TieBreaker/Testing Tiebreakers

Sub-page of TieBreaker

Herman Hiddema: Instead of endlessly bickering back and forth over who considers what an advantage, how good or bad tie breakers are, etc, I propose to run a test. Input would be welcome. The method I envision is the following:

I generate a random group of players, say about 100 (but this can be randomized), distributed over the ranks 20k-7d in the same way they are distributed in EGF tournaments (Using the file all.hst from the zipfile http://gemma.ujf.cas.cz/~cieply/GO/hisgor.zip at the EGF rating site, I can measure exactly how often players of a certain grade appear at tournaments)
For each player, I generate a "secret" rating, normally distributed around his nominal rating (EGF style, 20k = 100, 1k = 2000, 1d = 2100, 7d = 2700) with an increasing standard deviation the weaker a player is (again, SD measured from all.hst).
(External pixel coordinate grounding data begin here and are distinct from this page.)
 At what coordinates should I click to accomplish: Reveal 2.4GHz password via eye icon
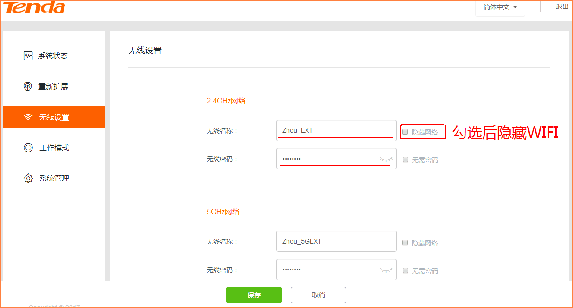(386, 159)
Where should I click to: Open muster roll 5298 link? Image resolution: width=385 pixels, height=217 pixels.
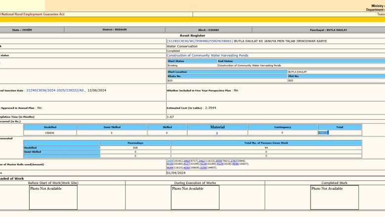coord(203,167)
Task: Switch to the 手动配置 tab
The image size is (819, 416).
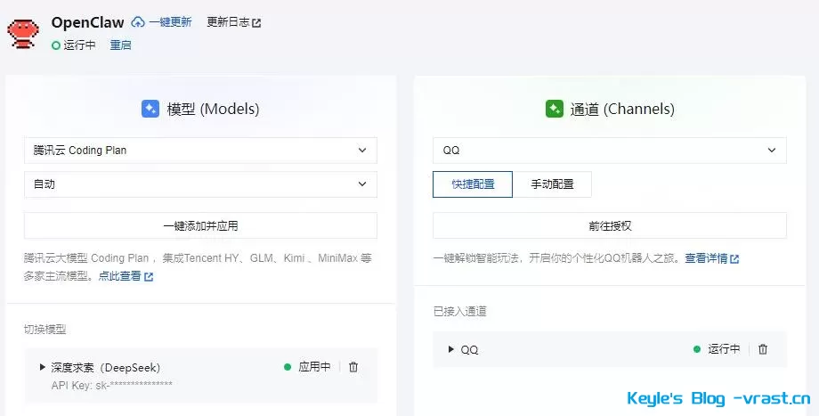Action: (552, 184)
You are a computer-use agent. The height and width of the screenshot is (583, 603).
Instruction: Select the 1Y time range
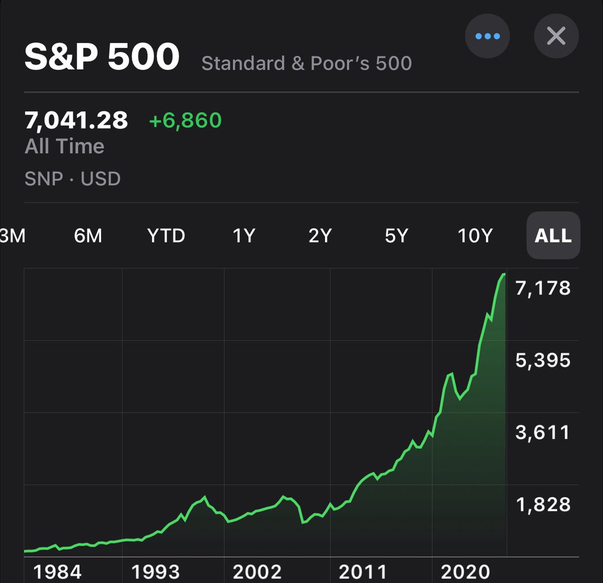click(244, 236)
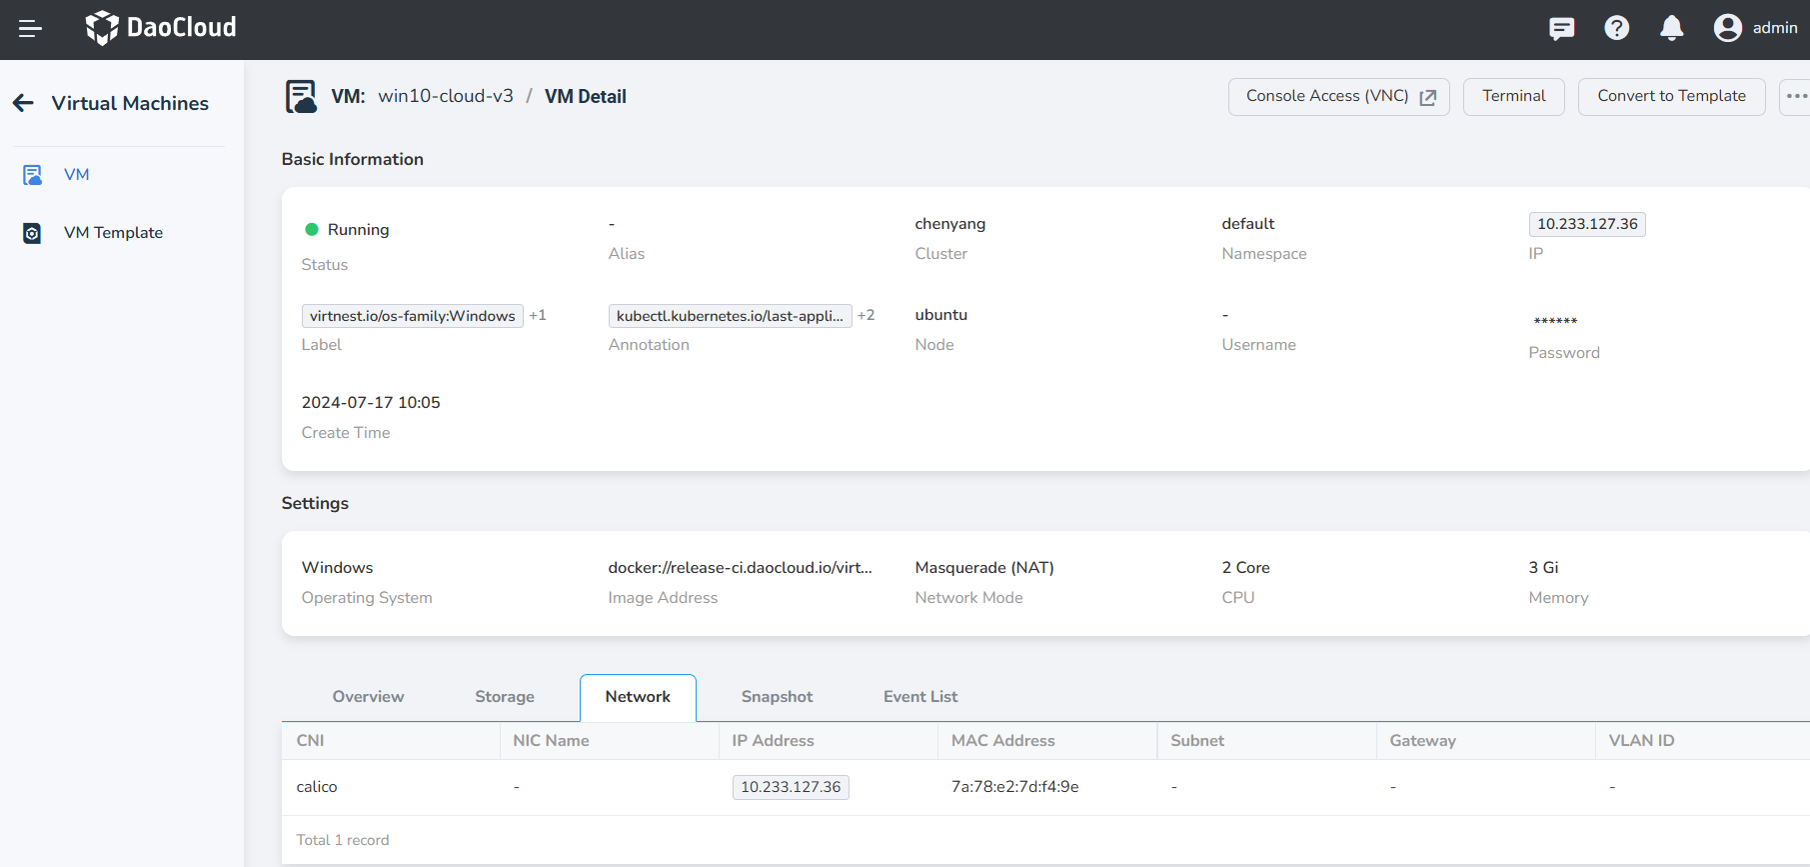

This "secret" rating is the players actual playing strength.
For this group of players, I simulate a McMahon tournament of a number of rounds (variable, I can run many test).
In each round, I generate pairings according to Christof Gerlach's "maximum weight perfect matching algorithm" (originally by Edmonds)
For each pairing, I calculate the likelyhood that player A (the weaker player) wins according to the EGF formula
SE(A) = 1 / [e^(D/a) + 1]
Where "The weaker player" is the one with the lower "secret" rating (lower actual strength) and D is the "secret" rating difference. (see http://gemma.ujf.cas.cz/~cieply/GO/gor.html for further details)
For each paring I generate a random number between 0 and 1, check whether it is bigger or smaller than SE(A), and based on this generate a simulated result for the game.
At the end of the tournament, We will have a listing for all players with the ability to calculate MMS, SOS(-x), DC, SODOS, etc.
Using this list, I can compare tiebreakers. I will consider a tiebreaker as better if the resulting sorted list is "closer" to the list that results from sorting it by actual strenght (ie, "secret" rating).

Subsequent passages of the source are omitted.